Qu’il s’agisse de la poursuite de la « collaboration » née au sein des soixante-treize députés sur la place du 13 mai il y a un an, cela ne regarde qu’eux mais il ne faut pas arnaquer l’opinion en se prétendant opposant. On voit mal désormais comment il peut y avoir des débats équilibrés à Tsimbazaza quand les présumés opposants dégonflent à la première escarmouche, à la première occasion en échange du titre ronflant de chef de l’opposition. On a beau avancer que l’opposition c’est dans le crâne, dans la force des idées, c’est d’abord et surtout dans le comportement, dans la logique des actions. On voit mal le TIM pouvoir servir de contre-poids à l’IRD mais on ne s’attendait pas à ce qu’il se prostitue au premier appel. D’aucuns avancent que c’est la continuité de la belle solidarité autour des Barea.

On est parti pour une chambre plus que basse. Une pensée unique, des débats à sens unique, des votes les yeux fermés. À moins que Christine Razanamahasoa mette en pratique son plan, celui de museler l’Exécutif. Une sorte de revanche pour l’un des fidèles de Rajoelina évincée sans aménités du gouvernement en janvier. Elle a annoncé la couleur en incitant ses pairs députés d’être des modèles et d’avoir à l’œil le gouvernement. D’emblée elle est passée à l’action en demandant au gouvernement de donner les moyens nécessaires aux députés pour qu’ils puissent assumer leur tâche. Entre autres les 4×4 que la précédente magistrature n’a jamais voulu leur octroyer. Que vont-ils faire si Rajoelina n’accède pas à leur demande ? Avec cent quarante sept députés, il est très facile de déposer une motion de censure contre le du Premier ministre ou une motion d’empêchement contre le président de la République. Une situation qui n’est pas sans rappeler le coup d’État institutionnel que ses propres députés ont infligé au président Albert Zafy en 1996. Qui l’eut cru ? L’histoire sera-t-elle un éternel recommencement ? La vengeance est un plat qui se mange froid. Razanamahasoa n’en disconvient pas. Le jour venu elle s’en délectera.
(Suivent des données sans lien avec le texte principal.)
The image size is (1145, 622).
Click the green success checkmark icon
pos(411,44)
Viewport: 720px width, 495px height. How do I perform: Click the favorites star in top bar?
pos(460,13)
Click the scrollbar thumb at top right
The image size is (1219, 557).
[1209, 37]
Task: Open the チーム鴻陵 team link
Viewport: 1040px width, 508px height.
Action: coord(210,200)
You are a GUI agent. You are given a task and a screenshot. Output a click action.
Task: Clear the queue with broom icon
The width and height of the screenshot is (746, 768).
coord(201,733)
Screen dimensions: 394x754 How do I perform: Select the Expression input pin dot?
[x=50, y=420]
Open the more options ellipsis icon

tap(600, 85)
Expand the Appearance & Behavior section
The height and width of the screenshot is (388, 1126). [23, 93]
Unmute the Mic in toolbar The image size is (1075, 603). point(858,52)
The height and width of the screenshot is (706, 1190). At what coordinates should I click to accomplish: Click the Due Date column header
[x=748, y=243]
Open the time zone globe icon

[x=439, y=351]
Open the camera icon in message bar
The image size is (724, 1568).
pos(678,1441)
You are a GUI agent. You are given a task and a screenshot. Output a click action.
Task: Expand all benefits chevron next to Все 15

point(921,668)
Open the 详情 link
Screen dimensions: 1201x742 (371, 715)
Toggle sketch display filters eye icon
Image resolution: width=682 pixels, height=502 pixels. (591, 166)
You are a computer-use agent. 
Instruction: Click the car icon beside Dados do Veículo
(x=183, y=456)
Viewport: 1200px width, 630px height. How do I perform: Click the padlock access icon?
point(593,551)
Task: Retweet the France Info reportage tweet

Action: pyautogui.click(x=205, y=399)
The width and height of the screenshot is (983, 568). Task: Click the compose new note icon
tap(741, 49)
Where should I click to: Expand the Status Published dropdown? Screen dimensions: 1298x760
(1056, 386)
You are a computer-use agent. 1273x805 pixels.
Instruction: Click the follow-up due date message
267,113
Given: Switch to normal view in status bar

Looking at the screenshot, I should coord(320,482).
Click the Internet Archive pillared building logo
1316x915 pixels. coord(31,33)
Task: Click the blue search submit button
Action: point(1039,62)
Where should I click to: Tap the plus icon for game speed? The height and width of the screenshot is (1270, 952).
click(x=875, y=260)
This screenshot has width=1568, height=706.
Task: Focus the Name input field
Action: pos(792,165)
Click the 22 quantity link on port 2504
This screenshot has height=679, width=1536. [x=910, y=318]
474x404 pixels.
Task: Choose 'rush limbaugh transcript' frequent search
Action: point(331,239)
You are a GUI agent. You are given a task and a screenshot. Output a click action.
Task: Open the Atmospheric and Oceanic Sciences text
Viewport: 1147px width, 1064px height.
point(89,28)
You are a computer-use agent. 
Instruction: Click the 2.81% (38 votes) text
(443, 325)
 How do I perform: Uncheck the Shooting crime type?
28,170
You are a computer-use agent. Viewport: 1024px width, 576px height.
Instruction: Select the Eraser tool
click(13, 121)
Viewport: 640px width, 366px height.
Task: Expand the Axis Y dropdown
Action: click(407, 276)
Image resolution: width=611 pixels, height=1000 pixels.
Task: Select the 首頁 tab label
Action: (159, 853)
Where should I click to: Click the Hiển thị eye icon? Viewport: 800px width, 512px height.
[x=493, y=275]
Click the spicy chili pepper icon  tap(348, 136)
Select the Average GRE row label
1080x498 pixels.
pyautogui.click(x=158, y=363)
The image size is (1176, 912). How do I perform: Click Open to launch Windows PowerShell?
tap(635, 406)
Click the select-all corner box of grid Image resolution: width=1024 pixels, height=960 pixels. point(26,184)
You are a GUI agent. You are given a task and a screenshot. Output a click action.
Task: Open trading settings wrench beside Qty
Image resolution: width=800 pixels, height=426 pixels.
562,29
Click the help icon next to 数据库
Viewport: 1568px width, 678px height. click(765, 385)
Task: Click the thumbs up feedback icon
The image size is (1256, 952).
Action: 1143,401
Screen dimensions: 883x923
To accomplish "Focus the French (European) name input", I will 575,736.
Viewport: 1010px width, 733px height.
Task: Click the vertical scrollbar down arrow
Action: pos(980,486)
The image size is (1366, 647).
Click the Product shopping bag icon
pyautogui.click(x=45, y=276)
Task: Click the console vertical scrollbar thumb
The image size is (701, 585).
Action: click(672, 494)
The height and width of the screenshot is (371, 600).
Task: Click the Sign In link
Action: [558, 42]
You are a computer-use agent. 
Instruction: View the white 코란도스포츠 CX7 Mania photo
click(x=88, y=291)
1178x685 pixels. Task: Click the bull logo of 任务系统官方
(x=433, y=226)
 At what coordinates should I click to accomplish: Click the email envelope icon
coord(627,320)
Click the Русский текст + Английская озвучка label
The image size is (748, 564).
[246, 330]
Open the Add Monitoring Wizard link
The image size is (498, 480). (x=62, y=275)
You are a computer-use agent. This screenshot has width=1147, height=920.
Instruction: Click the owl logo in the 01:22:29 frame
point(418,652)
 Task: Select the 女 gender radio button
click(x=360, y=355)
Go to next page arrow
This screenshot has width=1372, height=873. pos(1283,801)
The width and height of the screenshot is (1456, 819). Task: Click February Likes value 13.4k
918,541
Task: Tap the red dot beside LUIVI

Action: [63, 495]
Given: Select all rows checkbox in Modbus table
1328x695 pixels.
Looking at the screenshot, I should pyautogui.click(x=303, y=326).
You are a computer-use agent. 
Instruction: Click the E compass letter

On n’en est pas encore là mais tout change très vite en politique. Des situations impensables au départ deviennent des réalités en un rien de temps.
C’est dans ce schéma à la Hitchcock que l’opposition a un sens mais les députés TIM ne joueront pas le rôle principal. Les législatives se sont chargées de faire le casting à travers les urnes. Malheur aux vaincus.